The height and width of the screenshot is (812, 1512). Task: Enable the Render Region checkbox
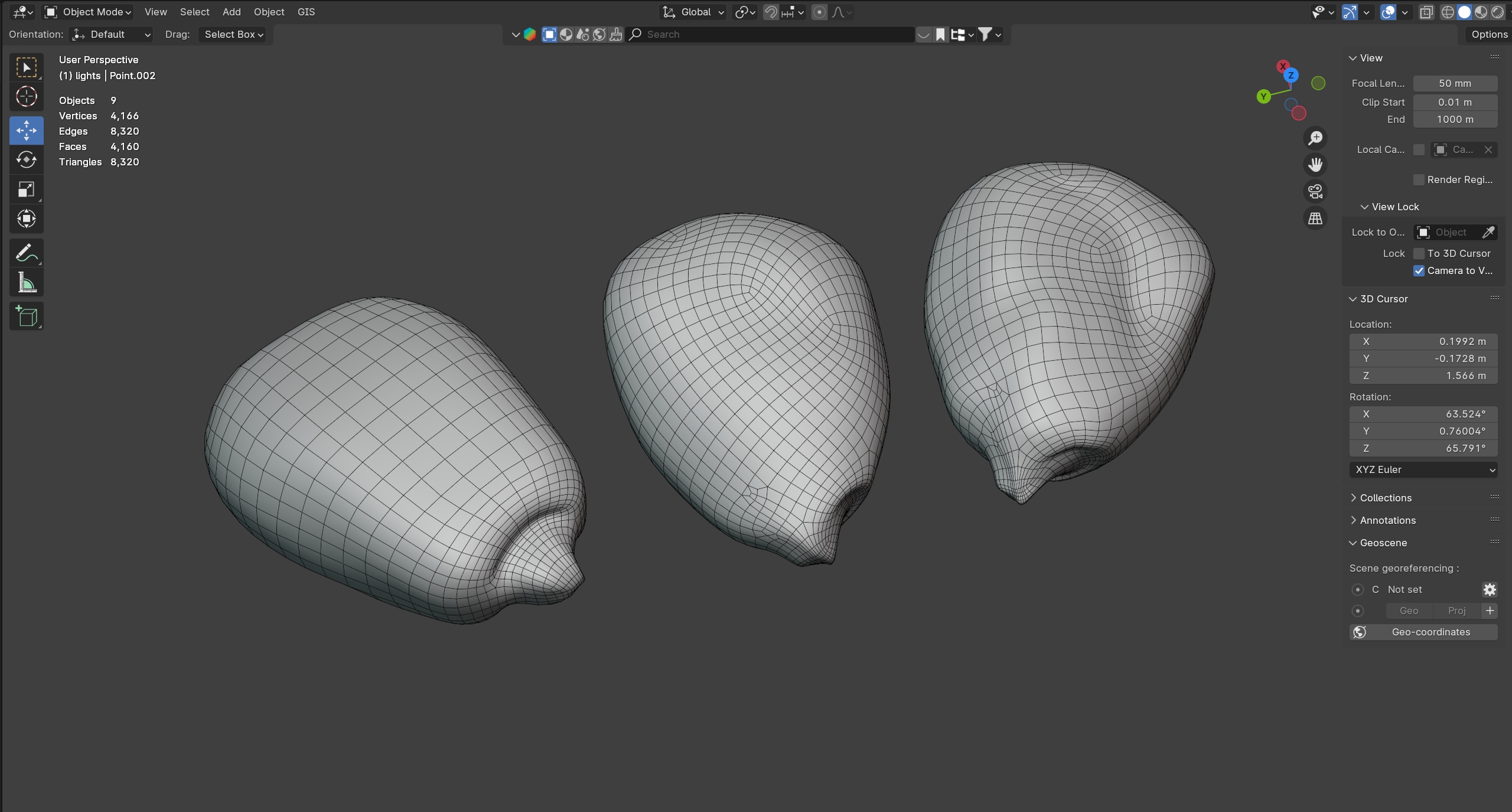[1419, 180]
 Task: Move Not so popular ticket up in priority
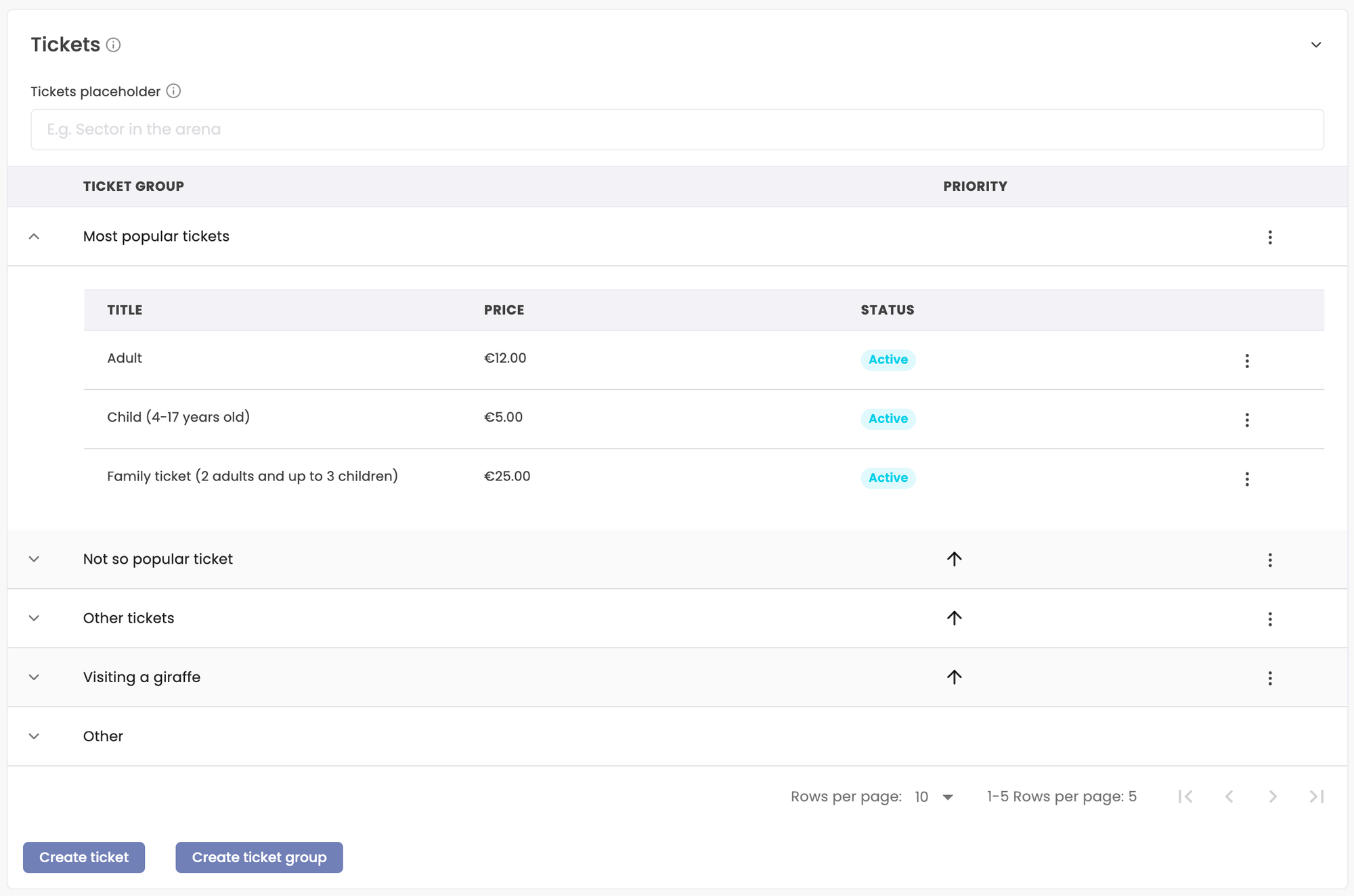pyautogui.click(x=955, y=559)
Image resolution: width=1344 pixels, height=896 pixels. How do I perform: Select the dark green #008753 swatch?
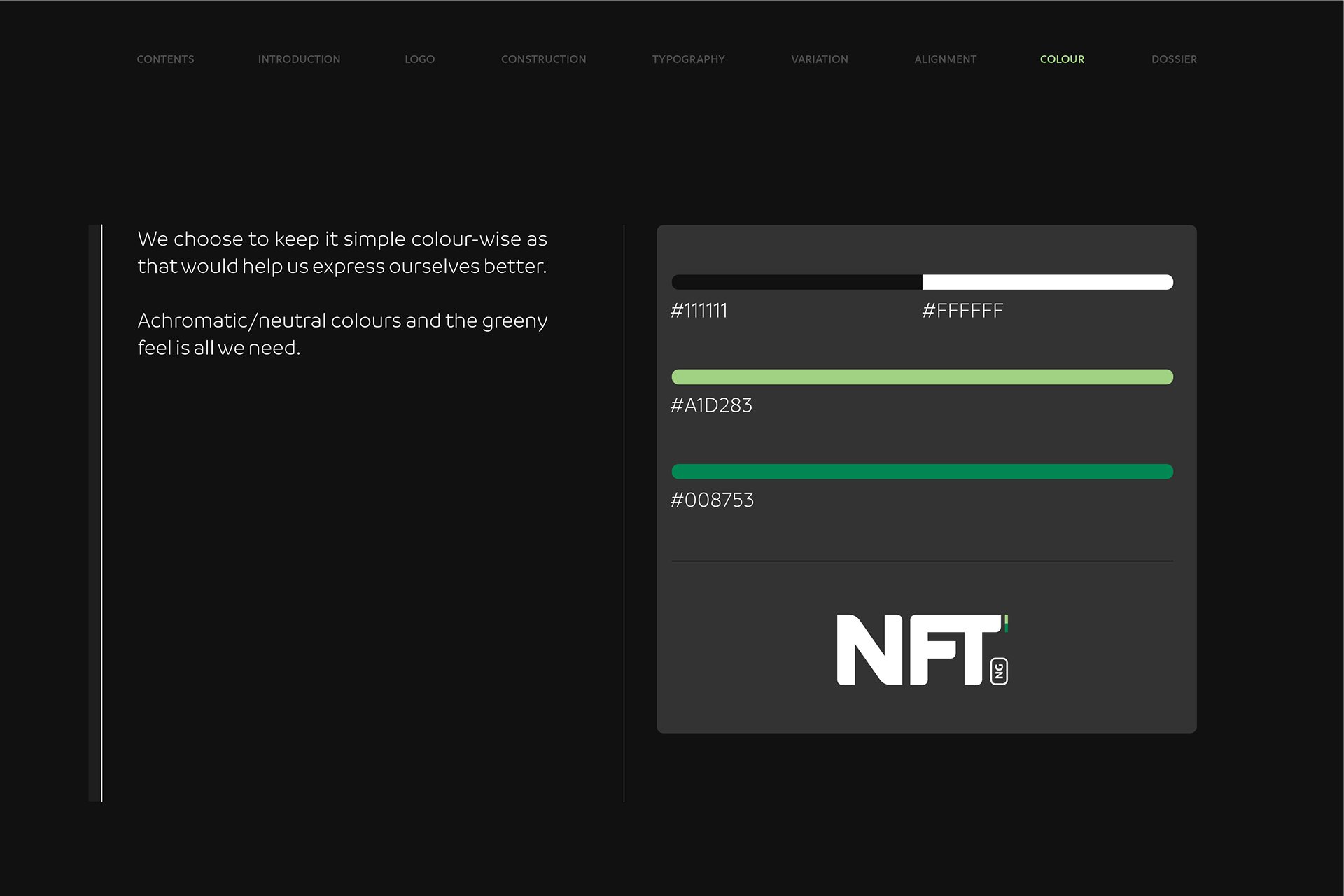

:::

**Goal of the exercise**
From the line containing "Task: Move Not" down to the last line of the data above, transcribe exactly those lines and no others; omit the pictures.

**Result of this exercise**
 Task: Move Not so popular ticket up in priority
pyautogui.click(x=955, y=559)
Image resolution: width=1344 pixels, height=896 pixels. How do I perform: Select the dark green #008753 swatch?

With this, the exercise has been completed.